▸ **TEXT SEGMENT**

====================

A handful of fairly new state delegates engineered the revolt against Filler-Corn (Fairfax), led by Del. Don L. Scott Jr. (Portsmouth), who was seeking to replace her as minority leader. Democrats voted to remove her in a private caucus meeting. Twenty-five of the 48-member caucus voted against her, narrowly reaching the minimum number required for her ouster.

But Democrats rebuffed Scott’s call to immediately hold elections to replace her, Del. Mark D. Sickles (D-Fairfax) said after the meeting, adding that they wanted to give other people who might be interested in running time to prepare.

Filler-Corn issued a statement minutes after the meeting broke up.

“I thank the people of Virginia and my colleagues in the House of Delegates for allowing me to serve as the first woman and first person of Jewish faith to serve as Speaker in the 403-year history of our Commonwealth — truly the honor of my life,” she said. “I was proud of all that we accomplished after taking the majority in 2019 and was willing to step up as Minority Leader once more to regain that majority. Our caucus is made up of 48 talented and diverse individuals and I look forward to working with them to retake the majority.”

Caucus Chairwoman Charniele L. Herring (Alexandria) survived a vote on whether she should be ousted, according to three sources with direct knowledge of the proceedings who spoke on the condition of anonymity to discuss internal deliberations.

House Democrats said the decision to hold off picking a new leader came with some debate.

“The argument for doing it right away is that it’s silly to walk around headless, right? Well, the argument for taking longer is to give everybody who really wants to the opportunity to consider it,” Del. Marcus B. Simon (D-Fairfax) said.

Herring seemed to act as the voice of the caucus during floor debate.

With the Assembly in an ongoing special session as it waits for a budget to vote on, Democrats will have plenty of opportunities to meet again and vote on a new leader, Simon said — maybe at a budget session, he added, or even over a weekend.

Though there were some raised voices in the closed caucus meeting, Simon said the overall tone was positive.

“We are a great big happy family, and like all kinds of families, sometimes dinner table conversations can get loud,” he said.

“The vast majority of that conversation was respectful and done really well,” added Del. Alfonso H. Lopez (D-Arlington).

Scott declined to comment as he walked along the back of the House chamber during a lull in the session. Filler-Corn also demurred, apart from the statement she released shortly after the vote.

The leadership drama came on a day when the General Assembly was gathering for its annual veto session, to consider Republican Gov. Glenn Youngkin’s vetoes of and amendments to bills passed this year by the divided General Assembly. Youngkin’s victory last fall in a seemingly solidly blue state led to some finger-pointing among Democrats, who also saw their two-year majority in the House slip away.

====================

▸ **DATA EXTRACT**
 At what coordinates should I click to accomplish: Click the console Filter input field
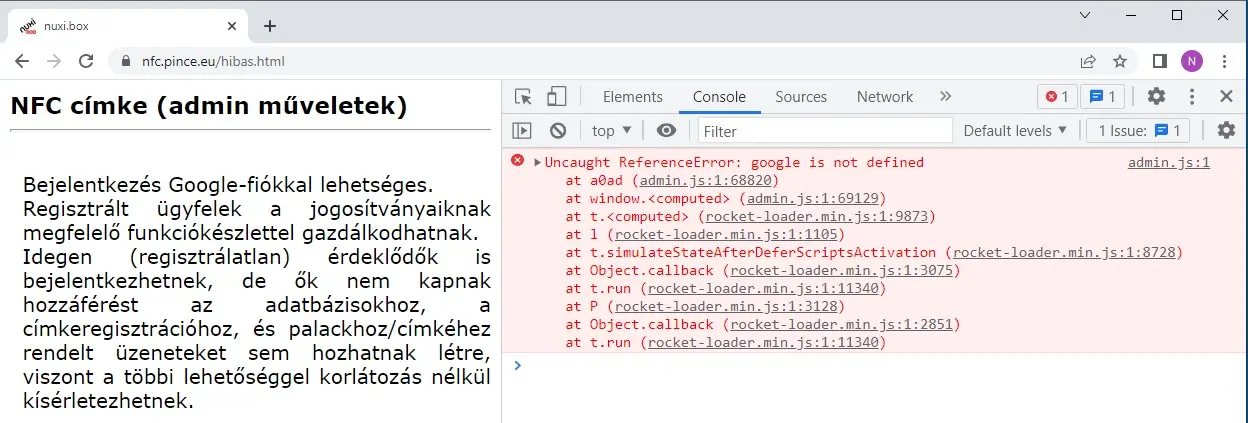825,130
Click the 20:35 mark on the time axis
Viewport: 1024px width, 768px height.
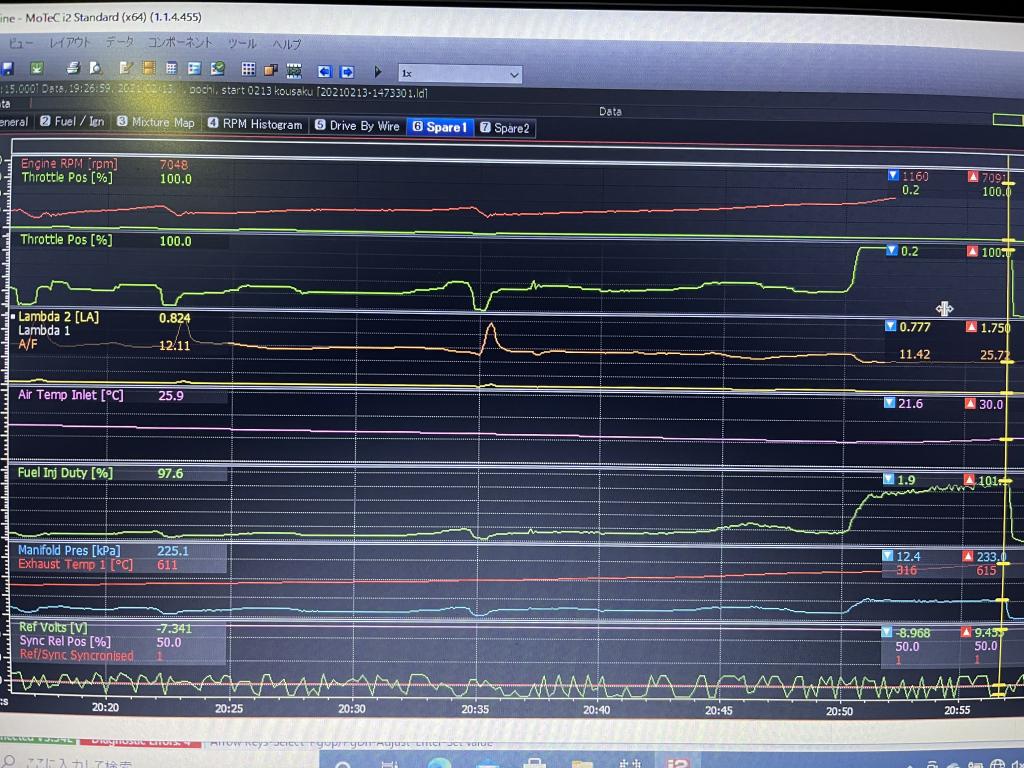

====================

▸ **JOBS**
A) Using the article on the Virginia House Democrats' leadership vote, explain in one to three sentences why the Democrats did not immediately hold elections to replace Filler-Corn.
B) Answer these questions from the article on the Virginia House Democrats' leadership vote:
(i) How many members of the 48-member caucus voted against Filler-Corn?
(ii) Which caucus official survived a vote on whether she should be ousted?
(iii) Whose vetoes and amendments was the General Assembly gathering to consider?
The data plays no part in what is asked here.

▸ **ANSWERS**
A) The Democrats turned down Scott's call for an immediate election because they wanted to give other people who might be interested in running time to prepare. Del. Marcus B. Simon described this as giving everybody who really wants to the opportunity to consider it.

B)
(i) Twenty-five.
(ii) Caucus Chairwoman Charniele L. Herring.
(iii) Republican Gov. Glenn Youngkin's.